READING TEXT:
= Beginning of Section =
If you were unfortunate enough to miss Chancellor Philip Hammond deliver his Spring Statement to the House of Commons, the easiest way to recreate it would be to watch The Great Escape in reverse.

For in reverse, not only would you be spared the quaint whistling theme tune, the go to soundtrack of Nigel Farage whenever he has a phenomenally offensive billboard campaign to launch, but you also get to enjoy the most apt metaphor for these wondrous post-financial crash and pre-Brexit days in which we all live.

“There is light at the end of the tunnel.” That was the message Box Office Phil wanted you to take away from what was, quite literally, a fiscal non-event.

And indeed there is. Growth forecasts are up. Seven years of austerity, it turns out, have been a great success. Just make sure you whisper it in the company of anyone disabled, or in any way reliant on any kind of public service. It’s just that, well, it turns out that tunnel he and his forebears have been patiently digging, and from which we are all now emerging dusty and dishevelled into the daylight...Well, how to put this. It turns out we’ve all been burrowing from the comparative safety of mere Nazi occupied Germany and right back into the POW camp.

In fact, perhaps that’s not right. There is light at the end of the tunnel. The problem is that leads, entirely unnecessarily, to another massive tunnel.

Debt is down, for the first time in seventeen years, the Chancellor revealed. What he means by this, of course, is not that the actual debt has gone down, but the proportion of it as a percentage of GDP is. The credit card is still maxed out it’s just that we’ve had a tiny pay rise.

And indeed this tiny pay-rise, in the fullness of time, if everyone plays nicely, might even be spent on doctors and nurses and teachers and other treats like that. But not just yet.
= End of Section =
REQUIRED WORK:
1 - In the commentary on the Spring Statement, what message did the Chancellor want people to take away?
2 - State whether each of the following agrees with the commentary on the Spring Statement, answering yes or no and quoting the words of the text that decide it: (a) The Chancellor delivered his Spring Statement to the House of Commons. (b) The actual debt has gone down. (c) Growth forecasts have fallen.
3 - Write a continuation of the commentary on the Spring Statement, beginning after its final sentence.
The material that follows has no connection to the commentary on the Spring Statement.

RAW DATA:
= Beginning of Section =
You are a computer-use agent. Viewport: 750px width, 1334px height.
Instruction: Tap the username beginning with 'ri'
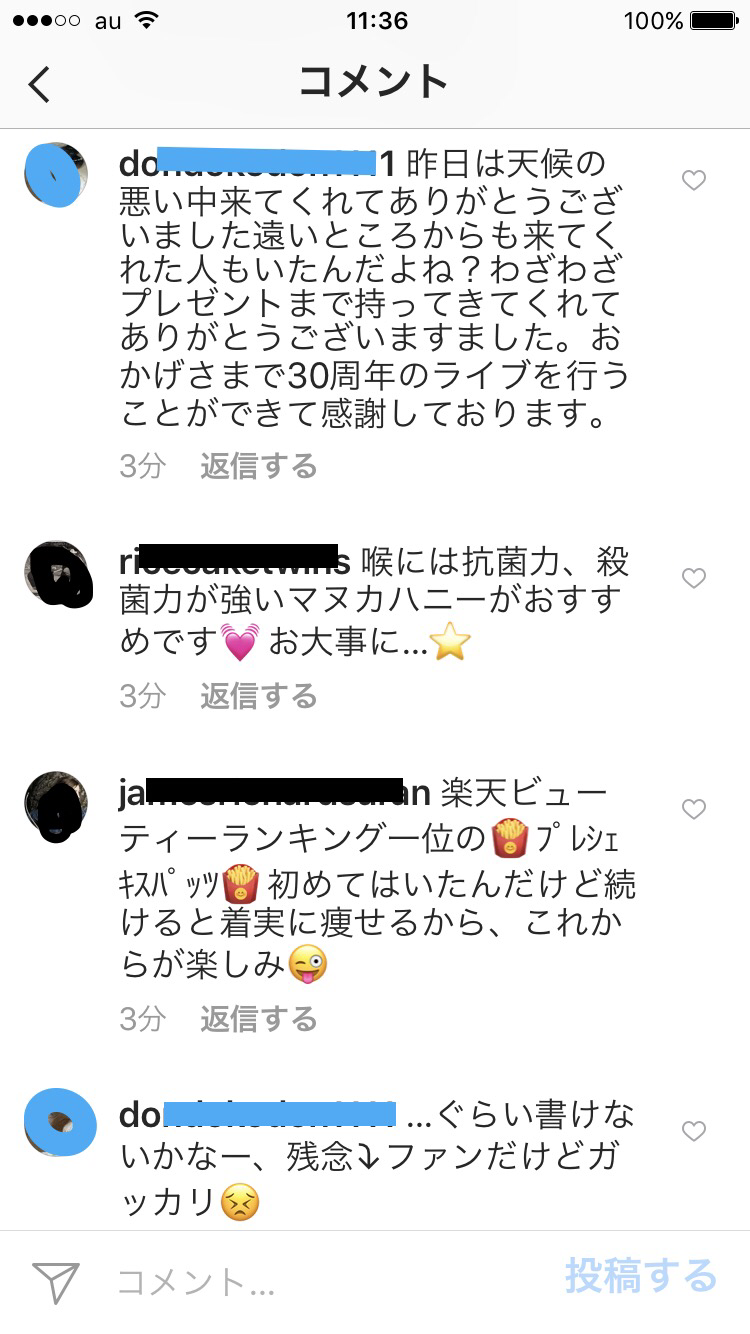(235, 562)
= End of Section =
RESULTS BY TASK:
1 - "There is light at the end of the tunnel."

2 -
(a) Yes: "deliver his Spring Statement to the House of Commons"
(b) No: "not that the actual debt has gone down, but the proportion of it as a percentage of GDP is"
(c) No: "Growth forecasts are up."

3 -
All this good news, of course, does nothing to change the fact that since Brexit the British economy has still gone from the fastest growing in the G7 to the slowest, and that benign global economic conditions are being capitalised upon far more effectively by almost every developed country compared to this one.

This was, Hammond said, him in “Tigger-like” mood. And that the Eeyores were all on the benches opposite.

He is certainly right that there is a fundamental choice facing the public, almost like never before, and also almost like never before, it becomes ever harder to see which option the public is likely to take.

The Shadow Chancellor John McDonnell told Mr Hammond he was guilty of “astounding complacency,” if he imagined that everything was suddenly rosy out there. It is not so hard to imagine which of the two men was speaking for the experiences of real people. You don’t even need to know that university lecturers are striking over a pension dispute to at least have the nagging doubt that all is not well out there in the public sector.

But when he accused the Conservatives of “taking free school meals away from a million children,” there was a roar of incredulity the likes of which I honestly think I have never heard in the Commons. It’s a complex policy, but independent fact checkers have concluded that the problem with this particular Labour attack line is that the million children in question don’t actually exist, and are instead an extrapolation based on the impact at, some point in the future, of changes to the benefit system.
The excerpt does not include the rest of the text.